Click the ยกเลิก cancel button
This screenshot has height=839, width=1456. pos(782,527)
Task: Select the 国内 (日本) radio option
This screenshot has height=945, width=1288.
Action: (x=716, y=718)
━━━━━━━━━━━━━━━━━━━━━━━━━━━━━━
- _課題_
上のデータをすべて、一字一句変えずに書き写すこと。

- _課題の解答_
Click the ยกเลิก cancel button
This screenshot has height=839, width=1456. pos(782,527)
Task: Select the 国内 (日本) radio option
This screenshot has height=945, width=1288.
Action: (x=716, y=718)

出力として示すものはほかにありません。